-- start Excerpt provided --
Why Have US Attempts to Designate the Muslim Brotherhood as a Terrorist Organization Failed?

Numerous attempts have been made by the United States to designate the Muslim Brotherhood a terrorist organisation, but these attempts have failed. Most recently, the Trump Administration, after consultations with both its national security team and leaders in the region and concluding that the Muslim Brotherhood was a gateway to jihadism, was still unable to designate it. Under such designation, companies and individuals would have been banned from providing any form of material support for, or resources to Muslim Brotherhood officials, such as financial services, weapons or logistics. But it was unclear whether the Trump Administration’s designation would apply only to the Egyptian Muslim Brotherhood, or to the various Islamist movements across the world that are informally referred to as the Muslim Brotherhood.[i]

Several expert reports make the case for the Muslim Brotherhood to be designated a terrorist organisation, some of which have been widely publicised while others have been vehemently opposed to which has blurred lines, sowed confusion and resulted in being unable to definitively decide on the contours of the terrorist and extremist ideologies of the Muslim Brotherhood. There are numerous reasons for this failure notably: the Orwellian, double-speak discourse about the Muslim Brotherhood in Arabic and in European languages (re: English, French) and the polarisation of both the media and the public debate.

This work seeks to bring clarity back to the debate by showcasing the failed attempts at designation, exploring the opposing claims to the debate and how to remedy the various misrepresentations of political Islam, namely the Muslim Brotherhood, in the US media.

Lack of Consensus

The lack of consensus, or bipartisan agreement, in the US related to political Islam and the Muslim Brotherhood, contributed to the further polarisation of political parties. Tensions are further inflamed by the fact that the Democratic and Republican Parties, and their related media outlets, promote conflicting positions—a fact reflected in the most recent US election. If there was bipartisan agreement on critical matters pertaining to the stability and security of the region, and the role played by political Islam, the Middle East would not have been so concerned with the outcome of the election.
-- end Excerpt provided --
-- start Data records --
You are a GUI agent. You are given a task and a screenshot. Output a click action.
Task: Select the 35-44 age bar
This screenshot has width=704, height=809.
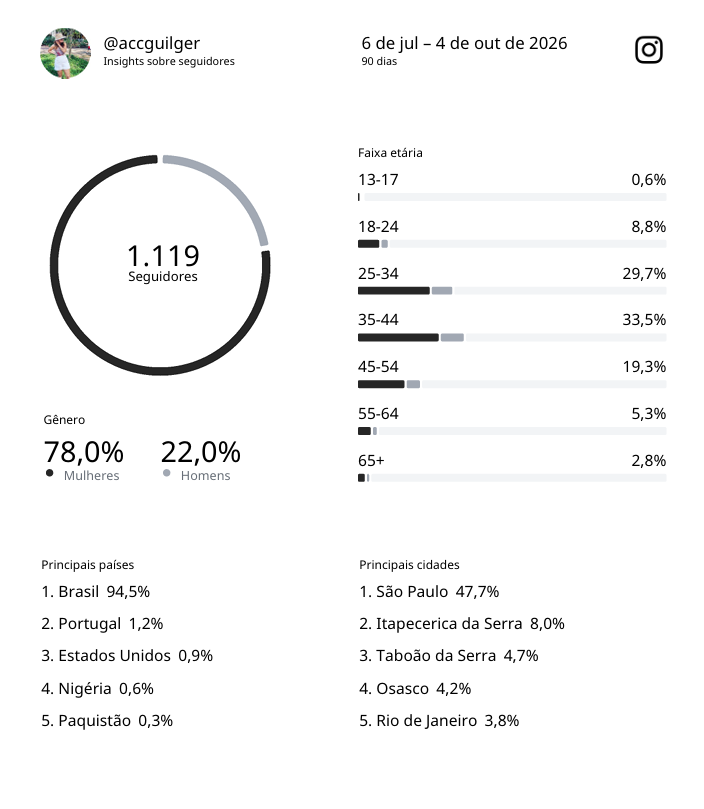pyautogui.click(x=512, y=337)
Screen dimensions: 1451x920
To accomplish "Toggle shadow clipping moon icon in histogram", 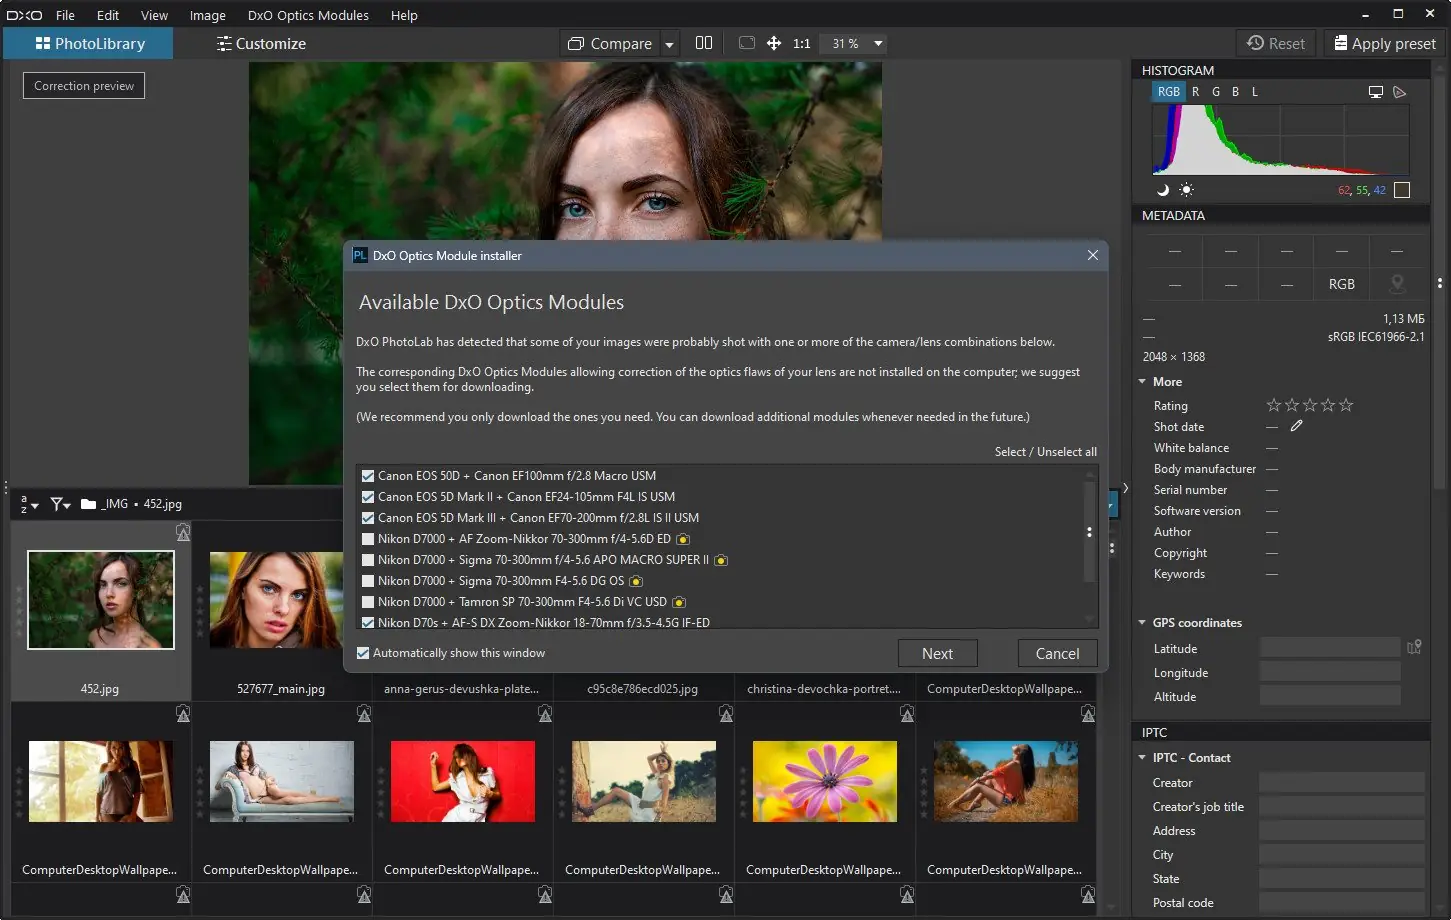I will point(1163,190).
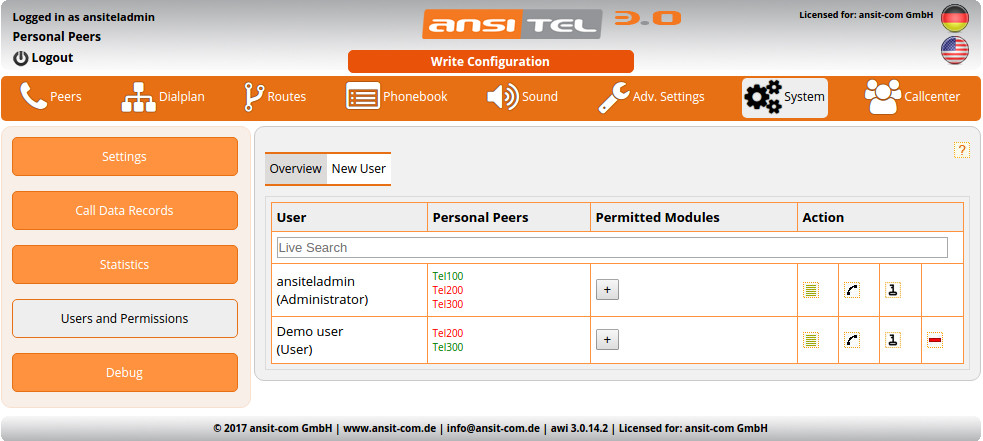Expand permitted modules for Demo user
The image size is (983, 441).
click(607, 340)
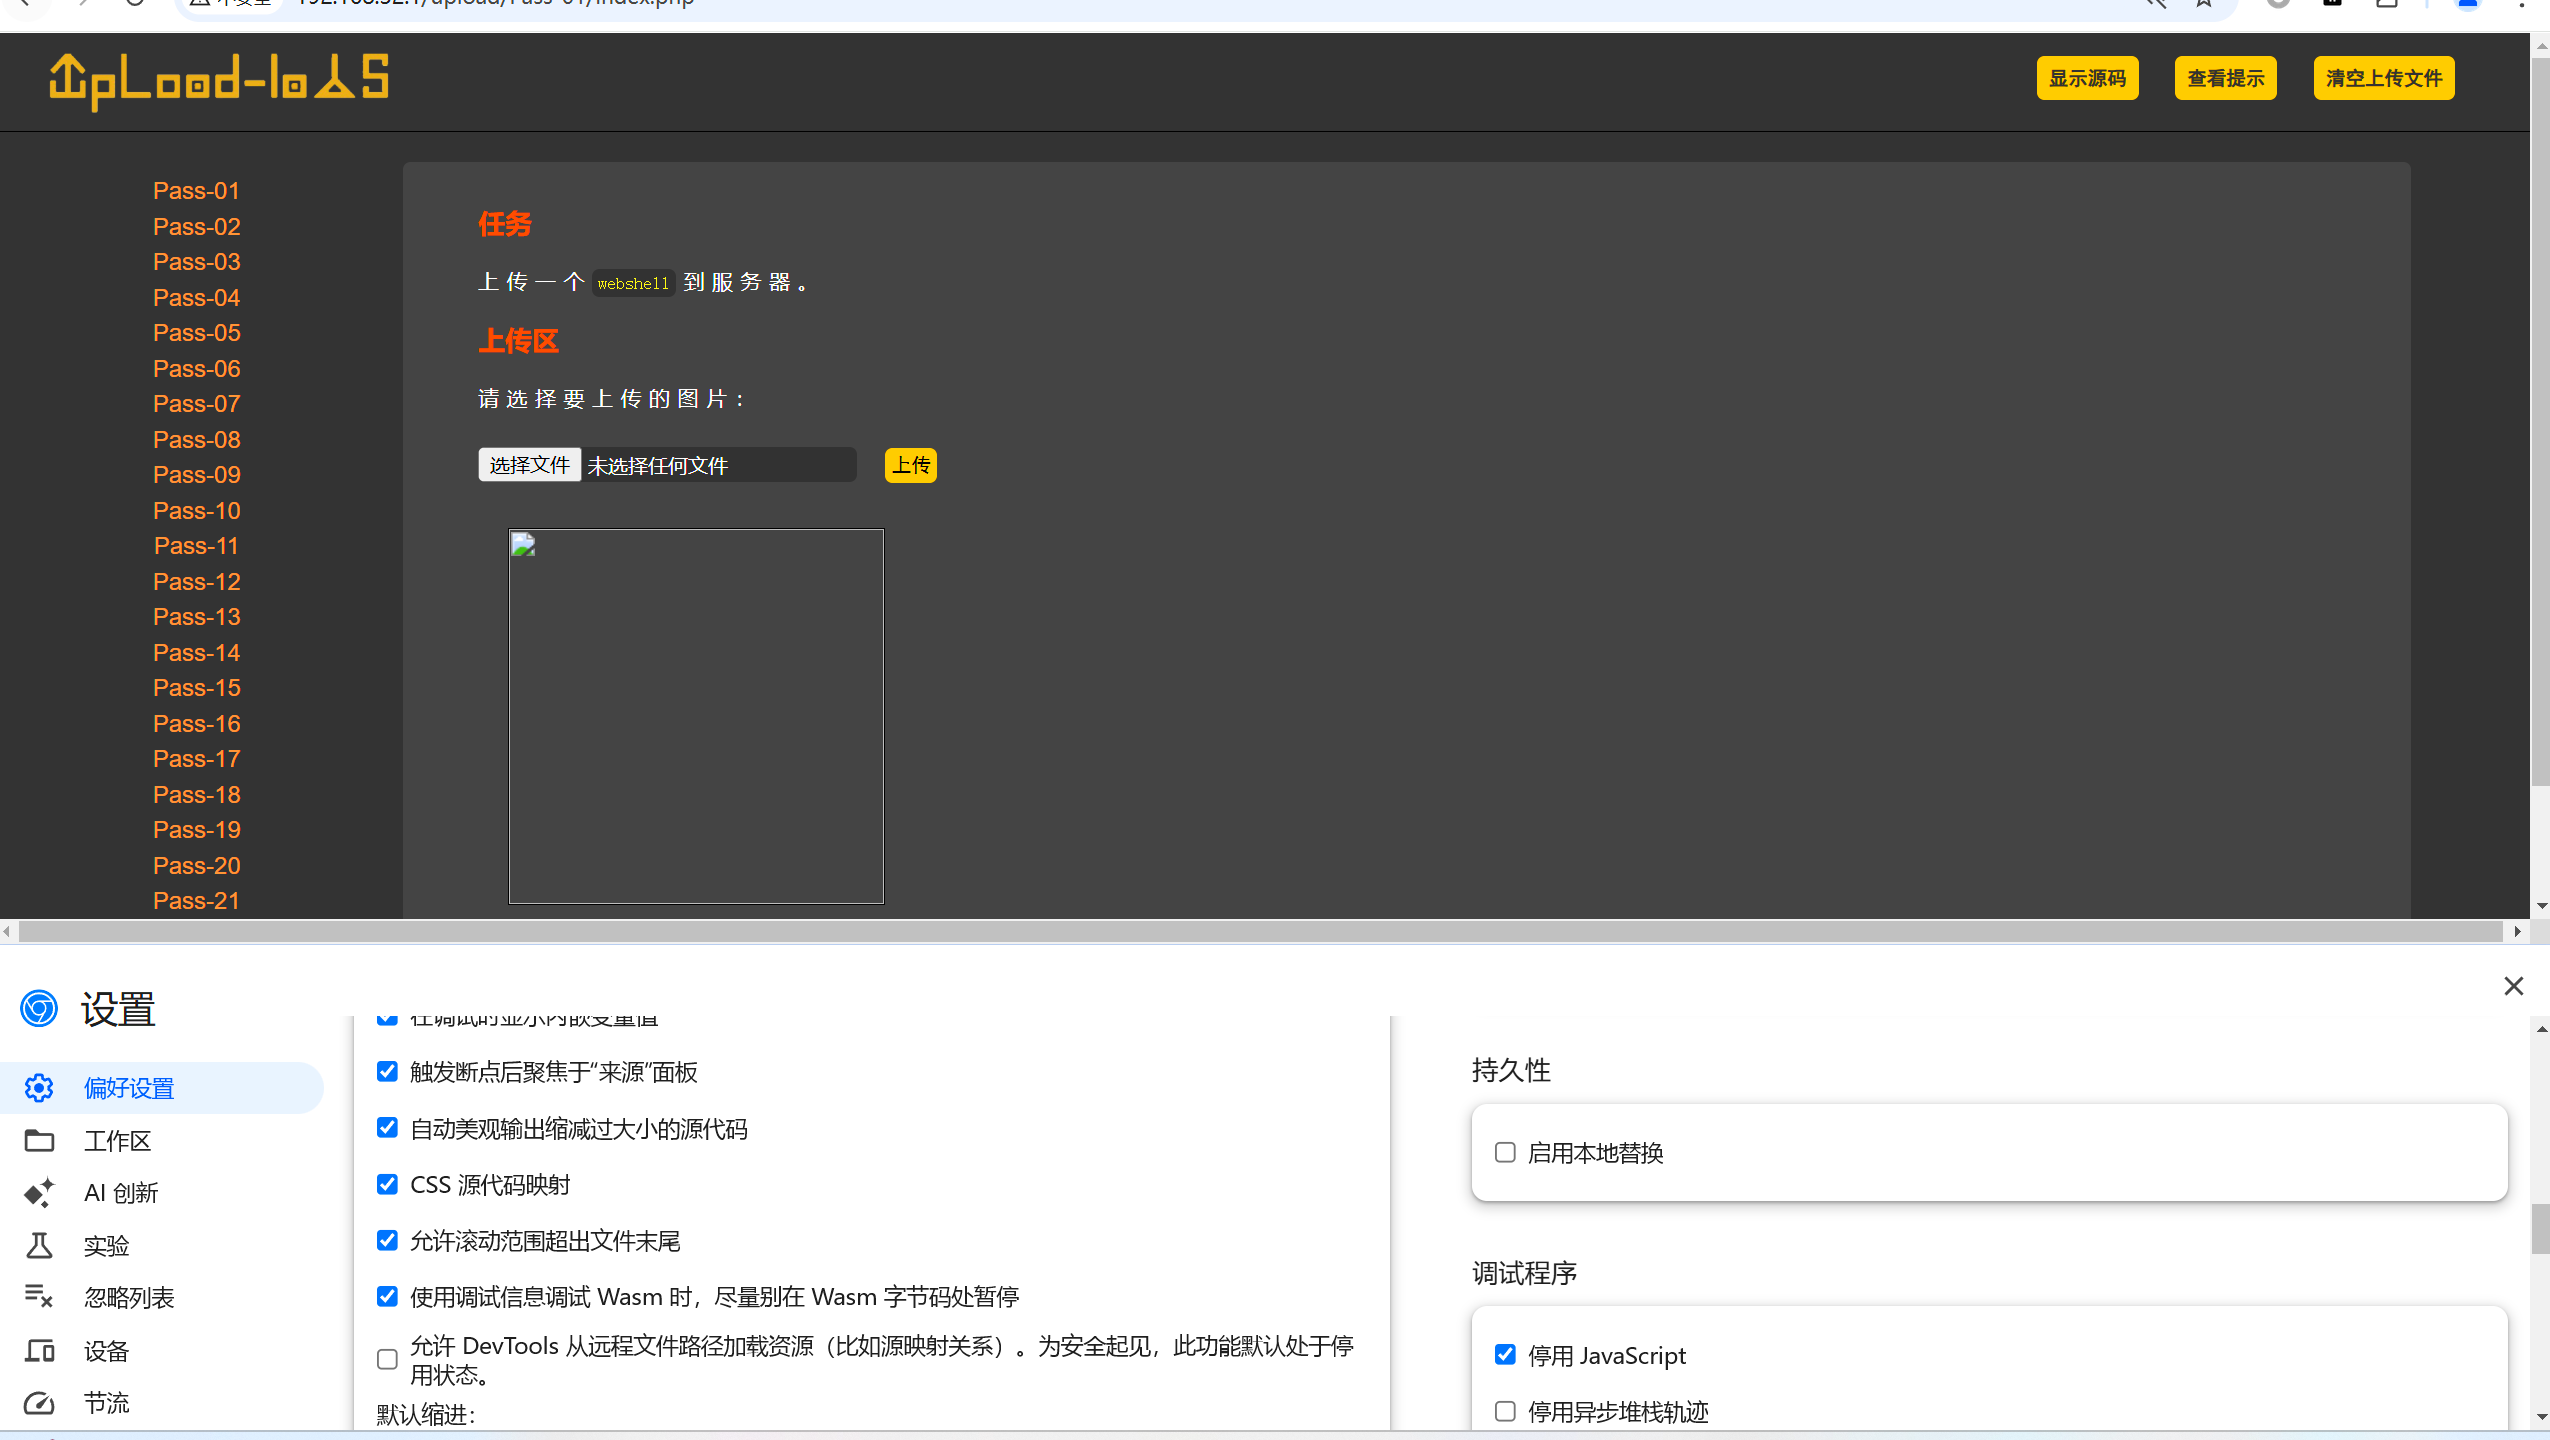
-- end Data records --
Prompt: Using the excerpt on designating the Muslim Brotherhood, say whether each statement agrees with it, answering yes or no and quoting the deciding words: (a) a designation would have barred companies and individuals from giving Muslim Brotherhood officials material support such as weapons; (b) the Trump Administration made clear that its designation covered only the Egyptian Muslim Brotherhood; (c) the Democratic and Republican Parties take conflicting positions. The records have no connection to the text.

Finished answer:
(a) Yes: "companies and individuals would have been banned from providing any form of material support for, or resources to Muslim Brotherhood officials, such as financial services, weapons or logistics"
(b) No: "it was unclear whether the Trump Administration’s designation would apply only to the Egyptian Muslim Brotherhood"
(c) Yes: "the Democratic and Republican Parties, and their related media outlets, promote conflicting positions"